Since October 2025, when BTC marked an all-time excessive value of $126,000, the cryptocurrency market has seen declines. This transfer has reignited debate over the opportunity of a brand new crypto winter, a interval marked by contraction and decrease exercise within the sector.

A potential bear market underway totally different from earlier ones

Sebastián Serrano, founding father of the Argentine cryptocurrency change Ripio, additionally estimates that “the so-called bear market is already underway,” as he informed CriptoNoticias. In his opinion, bitcoin may drop to the psychological zone of $75,000 all through 2026.

The businessman considers that the present market second is totally different from earlier cycles, making a robust decline unimaginable. For the manager, the entry of institutional buyers and the advance of bitcoin ETFs have contributed to creating the market extra structured and resilient. There’s a better participation of consumers from the normal monetary sector, he maintains. Due to this fact, he estimates that the latest falls have been extra average than prior to now.

“I would not say we’re already in the course of winter, however we could also be coming into it. We could have one or two cheap quarters earlier than a bigger correction,” Serrano mentioned. “If winter comes, the tendency is for it to be shorter, round a 12 months,” he added.

In accordance with Serrano, cryptocurrencies are coming into a extra mature section. In observe, this implies much less wild value fluctuations and extra deal with options with actual use, liquidity and sensible software every day. He explains that the presence of enormous buyers helps take up the gross sales actions that beforehand brought about pronounced falls. With it, the market tends to turn out to be extra secure and predictable.

“In 2026, the sector needs to be much less euphoric and extra rational, with much less retail participation and better institutional adoption,” he feedback. “In the long run, bitcoin continues to pattern upward, supported by shortage and its function as a protecting asset.”

ETF demand as a long-term driver

The evaluation of the structural affect of ETFs was additionally lately addressed by Matt Hougan, CEO of Bitwise, the issuing agency of one in every of these merchandise in the USA. For the manager, latest rise in gold provides clear steering about what may occur to bitcoin if institutional demand is sustained over time.

In accordance with Hougan, central financial institution demand for gold started to speed up in 2022, after the USA confiscated Russian Treasury deposits. “Annual purchases went from about 500 tons to about 1,000 tons and have remained at these ranges since then,” he defined.

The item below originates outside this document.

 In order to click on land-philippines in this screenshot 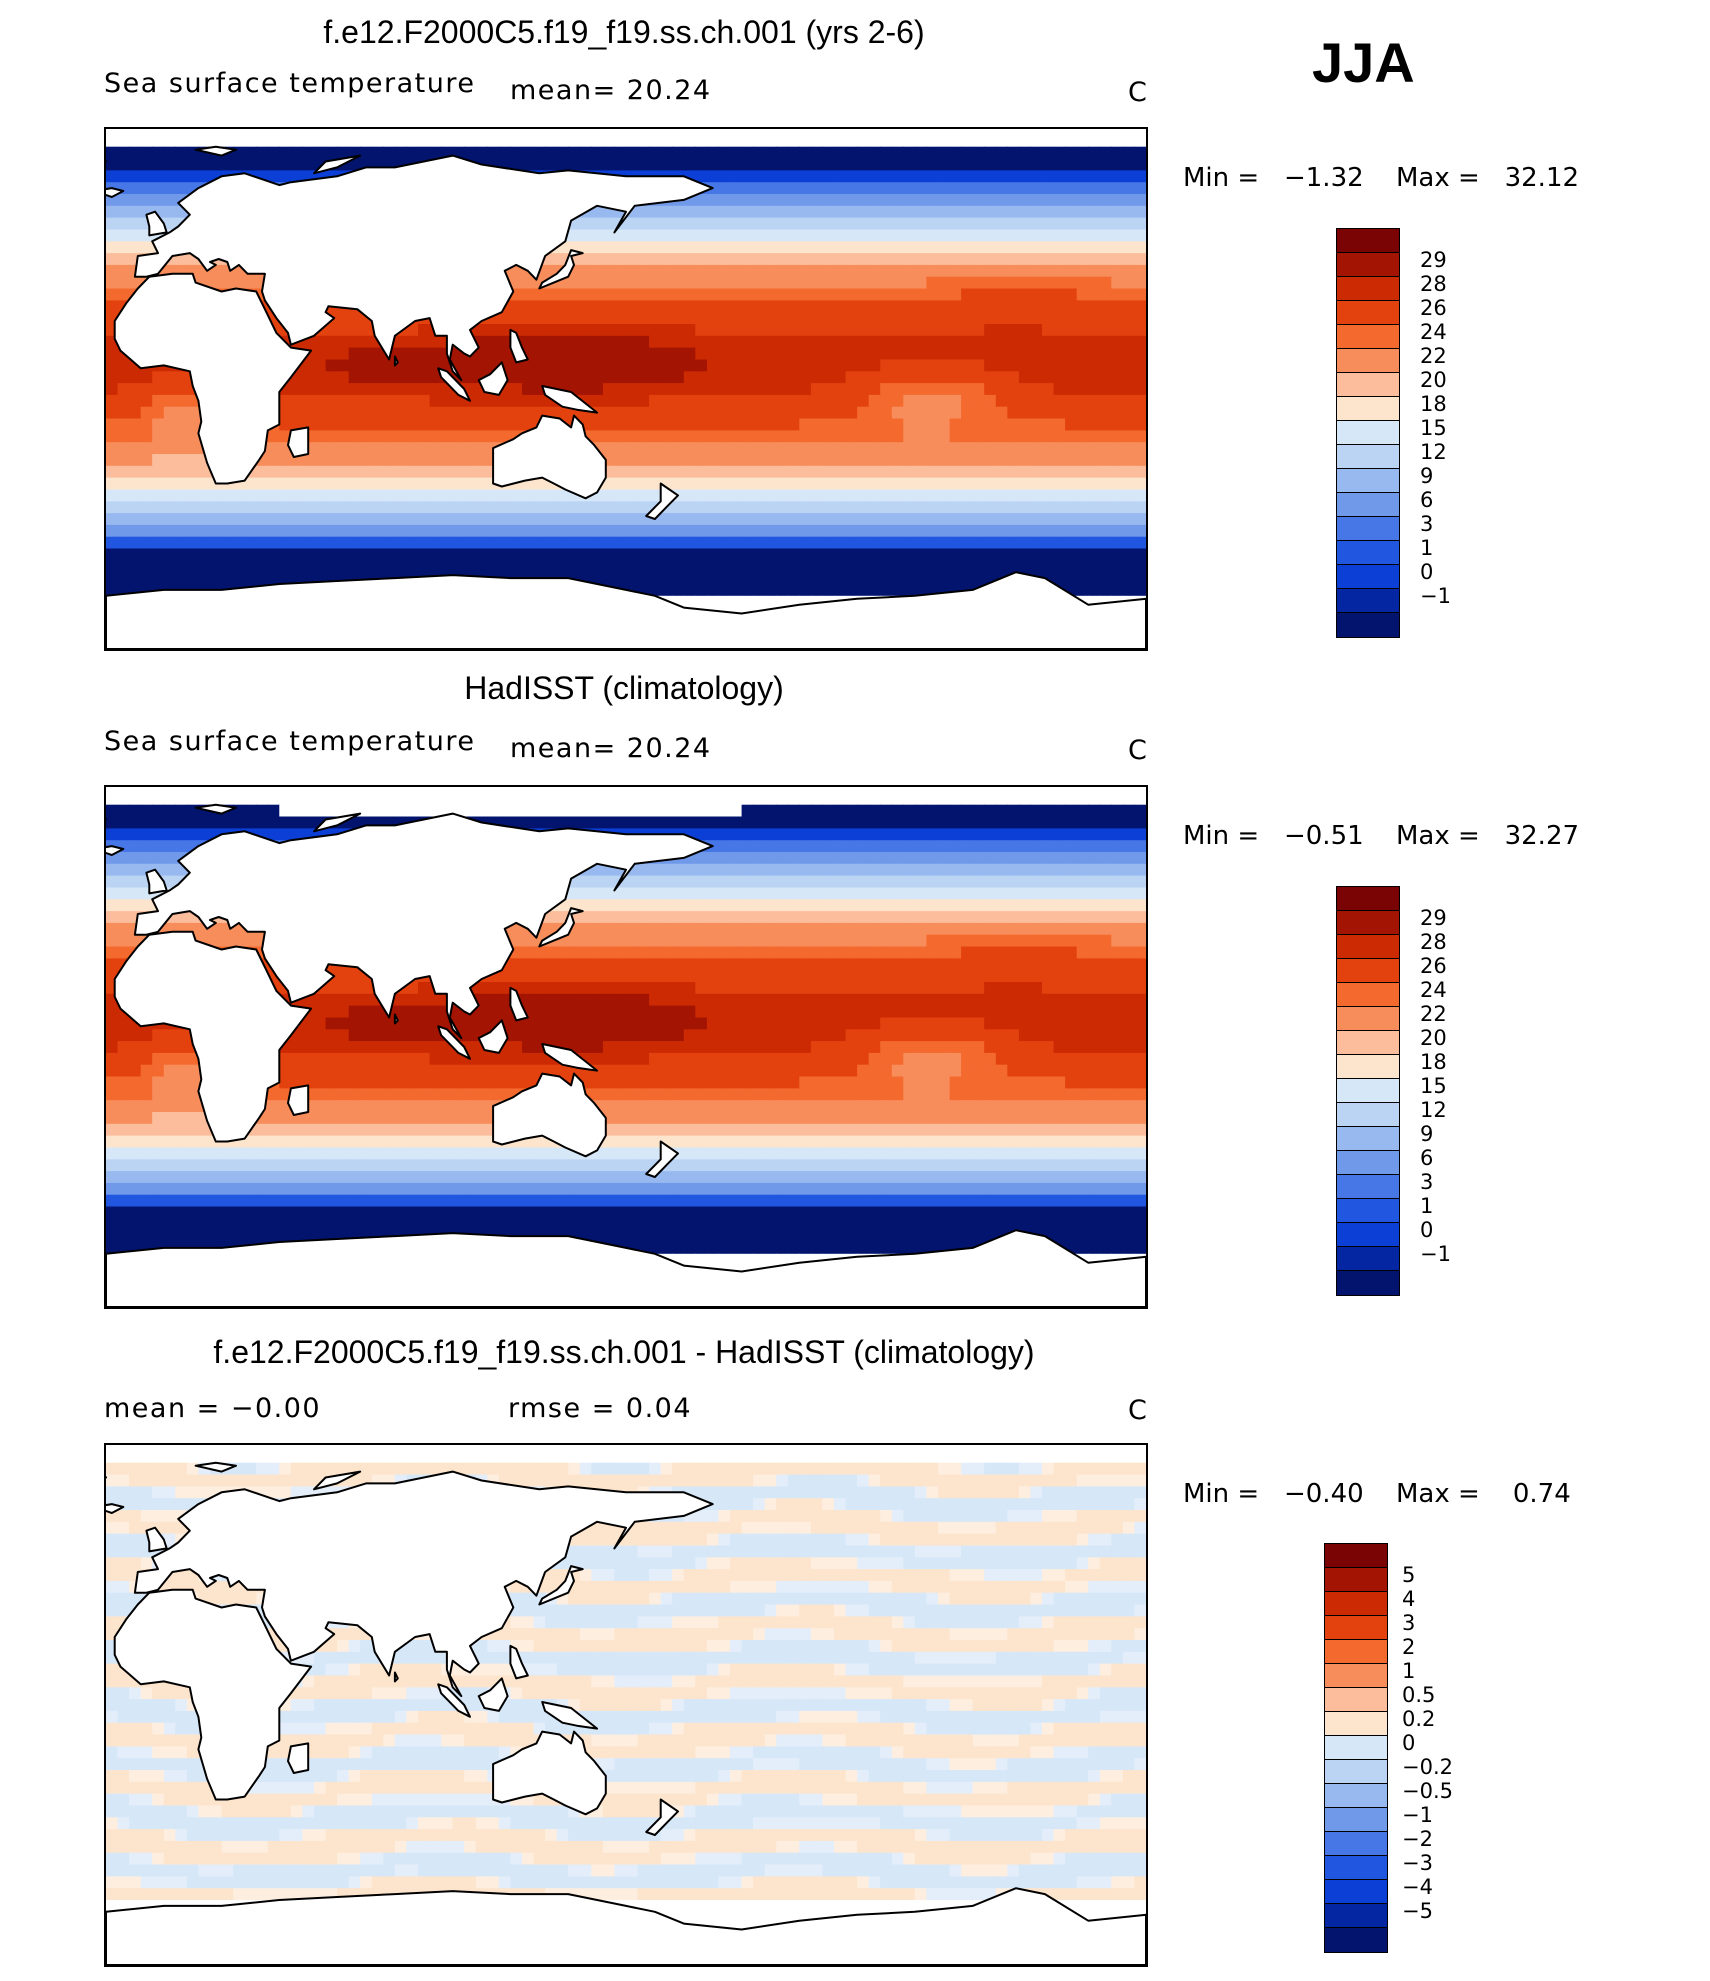, I will do `click(519, 1662)`.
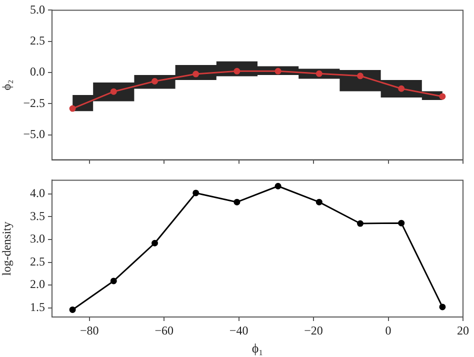 The image size is (474, 357). Describe the element at coordinates (90, 330) in the screenshot. I see `x-tick-label: −80` at that location.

Even so, the affect on the worth was progressive. Gold superior about 2% in 2022, 13% in 2023 and 27% in 2024. “It wasn’t till 2025 that costs skyrocketed,” Hougan mentioned. He explains that, in the course of the first years, this extra demand was absorbed by buyers prepared to promote their reserves. “Over time, sellers ran out of ammunition, and as demand endured, costs rose sharply.”

For the CEO of Bitwise, the bitcoin market goes via a comparable dynamic, which won’t imply the beginning of a bear market. For the reason that launch of spot ETFs in January 2024, these merchandise have been buying over 100% of the brand new BTC provide. Nevertheless, the worth has not but mirrored this imbalance. “This occurs as a result of the prevailing holders have been prepared to promote,” he mentioned.

Hougan concluded that the deciding issue would be the persistence of that demand. “If demand for ETFs continues over the long run—and I believe it’s going to—over time these sellers may also run out of ammunition,” he mentioned. Consequently, in such a state of affairs, “the worth of bitcoin will skyrocket,” he believes.